By normalizing the experience of parenting while working, we can create a more inclusive culture. Not just for parents, but for everyone with demands on their time for family or other obligations.
2. Mentor women (especially because of #MeToo)
In early 2018, SurveyMonkey and LeanIn.org surveyed almost three thousand employed adults about harassment. Nearly half of male managers responded that they were uncomfortable participating in a common work activity with a woman, such as mentoring, working alone, or socializing together. This is twice as many as before the #MeToo movement started just a few months before.
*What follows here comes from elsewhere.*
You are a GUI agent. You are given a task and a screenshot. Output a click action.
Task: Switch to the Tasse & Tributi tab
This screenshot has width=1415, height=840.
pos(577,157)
They recently reran the survey and found the trend has worsened. Now, 60% of male managers said they are uncomfortable with mentoring, working alone, or socializing with a woman. Read about it here.
They also reported that senior men are 12 times more hesitant to meet alone with junior women than with junior men.
We need to reverse this trend. Male allies: let’s make sure we’re mentoring women, inviting them to join us for social activities, and, in general, getting to know them. Otherwise, we won’t be in a position to sponsor them, advocate for them, or open career doors on their behalf.
3. Provide travel guides for employees who are blind
If attending conferences or events is an important professional development offering for your organization, how can you ensure that all employees can take part? Including those that are blind?
Here’s a simple idea from the Job Accommodation Network: provide a sighted guide. This is someone who can assist them with travel and with navigating the hotel and conference center.
Read more about supporting colleagues who are blind here.
4. Believe people when they report abuse
Last week, Buzzfeed ran a story about how motivational speaker Tony Robbins has berated abuse victims. And that he was caught on tape saying that victims are lying and “using all this stuff to try and control men.”
While he may have been speaking about victims of rape and domestic violence, he nevertheless provides us with a cautionary tale for workplace abuse.
When someone tells us they’ve been abused or harassed or been on the receiving end of any kind of bias, believe them. (Even if you haven’t personally witnessed or experienced it.) And then figure out steps to take to support them.
p.s. We love this clever comic by Nathan W Pyle, which gives insight into this concept so perfectly.
5. Ban using Native American mascots
In the workplace, we tend to give code names to projects. For a team-building activity, we form groups and vote on a catchy name. When moving into a new office space, a committee is often tasked with coming up with themes for the conference room names.
The next time we’re involved with brainstorming a name for any reason at work, let’s steer clear of using Native American mascots. Ditto for sayings that diminish or disparage the culture of Indigenous peoples. Examples include “powwow,” “going off the reservation,” “lowest person on the totem pole,” “too many chiefs, not enough Indians,” and “Indian giver.”
Turns out that Maine just became the first U.S. State to ban Native American mascots in their public schools. We can do the same in our workplaces, to be inclusive and respectful of Native Americans and their heritage.